Охранники, не переставая жевать, разделились на пары. Двое взяли Винге под руки и повели в сторону Корабельной набережной. А Кардель достал ременную петлю, полученную одновременно с присвоением звания пальта, набросил на связанные руки Тихо Сетона и затянул онемевшими пальцами единственной руки.

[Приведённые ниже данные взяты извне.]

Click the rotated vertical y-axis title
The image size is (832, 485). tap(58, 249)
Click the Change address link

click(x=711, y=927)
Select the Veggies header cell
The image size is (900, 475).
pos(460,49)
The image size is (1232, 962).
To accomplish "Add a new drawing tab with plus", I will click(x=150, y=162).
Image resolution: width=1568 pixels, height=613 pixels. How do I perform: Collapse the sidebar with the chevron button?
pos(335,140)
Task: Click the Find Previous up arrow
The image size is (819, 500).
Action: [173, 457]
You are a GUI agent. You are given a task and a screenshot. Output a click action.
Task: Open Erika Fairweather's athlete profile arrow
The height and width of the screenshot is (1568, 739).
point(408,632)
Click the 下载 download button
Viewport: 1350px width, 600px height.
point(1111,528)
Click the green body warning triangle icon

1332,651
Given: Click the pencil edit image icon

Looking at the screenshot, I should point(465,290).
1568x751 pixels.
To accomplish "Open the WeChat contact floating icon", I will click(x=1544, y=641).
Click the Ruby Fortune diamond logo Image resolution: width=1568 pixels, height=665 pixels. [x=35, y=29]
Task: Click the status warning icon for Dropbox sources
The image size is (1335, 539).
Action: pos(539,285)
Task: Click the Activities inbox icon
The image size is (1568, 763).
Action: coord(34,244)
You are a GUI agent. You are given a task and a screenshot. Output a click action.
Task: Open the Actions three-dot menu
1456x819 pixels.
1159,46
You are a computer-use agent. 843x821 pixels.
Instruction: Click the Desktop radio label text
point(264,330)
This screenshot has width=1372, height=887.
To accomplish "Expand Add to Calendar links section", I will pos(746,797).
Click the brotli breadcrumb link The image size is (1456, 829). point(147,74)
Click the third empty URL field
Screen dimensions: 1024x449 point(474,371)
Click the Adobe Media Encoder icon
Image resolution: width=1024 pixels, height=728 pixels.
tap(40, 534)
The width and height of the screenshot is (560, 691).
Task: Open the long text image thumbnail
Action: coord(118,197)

— Пять лет таскал за поясом, — проворчал он. — Но черт бы меня побрал — даже в мыслях не имел пользоваться. Ан нет — пригодилась.
31
Ему выделили отдельную палату. На полу солома, как в кабаке или в конюшне. В углу треснувший глиняный горшок. По мере наполнения его полагается ставить у двери, чтобы получить взамен миску с едой. Чаще всего овсяная каша с салом, успевшим застыть в скользкие комки. По воскресеньям обжигающая нёбо селедка, после которой долго мучает жажда. Окно забито досками, оставлена лишь узкая щелочка на самом верху, не достать. На стенах каракули, выцарапанные или нарисованные красной или коричневой краской. Рисунки и надписи. Кое-какие даже можно прочитать — мечты о возмездии, о правосудии, о плотских радостях, пожелания вечных мук обидчикам. Если судить по углу, под которым в палату заглядывает солнце, окно обращено на запад. Будь у него в палате табуретка, можно было бы заглянуть в щель и наверняка увидеть Город между мостами, Корабельный остров и зубы Корабельной набережной в гигантской челюсти залива. Дни коротки, ночи бесконечны, но в палате вечные сумерки. Даже днем. Изразцовая печка топится снаружи, согреться не удается. По ночам он собирает с пола сено и запихивает между рубахой и пальто. Он уже забыл, что люди вкладывают в понятие тишины; отовсюду гремит симфония безумия. Вой, бессвязные выкрики, бормотание — из коридора, из камер, таких же, как его, но вмещающих по пять-шесть человек, сверху и снизу. Щелястые доски пола и потолка не помеха. Плач, сатанинский хохот, молитвы, удары в стену, звон разбиваемого фаянса. Путей к побегу нет. Его постоянно охраняют, стена толстая, дверь на засове. Выпрыгнуть в окно, даже если удастся разобрать доски, — слишком высоко, шансов нет. Санитарам запрещено с ним разговаривать.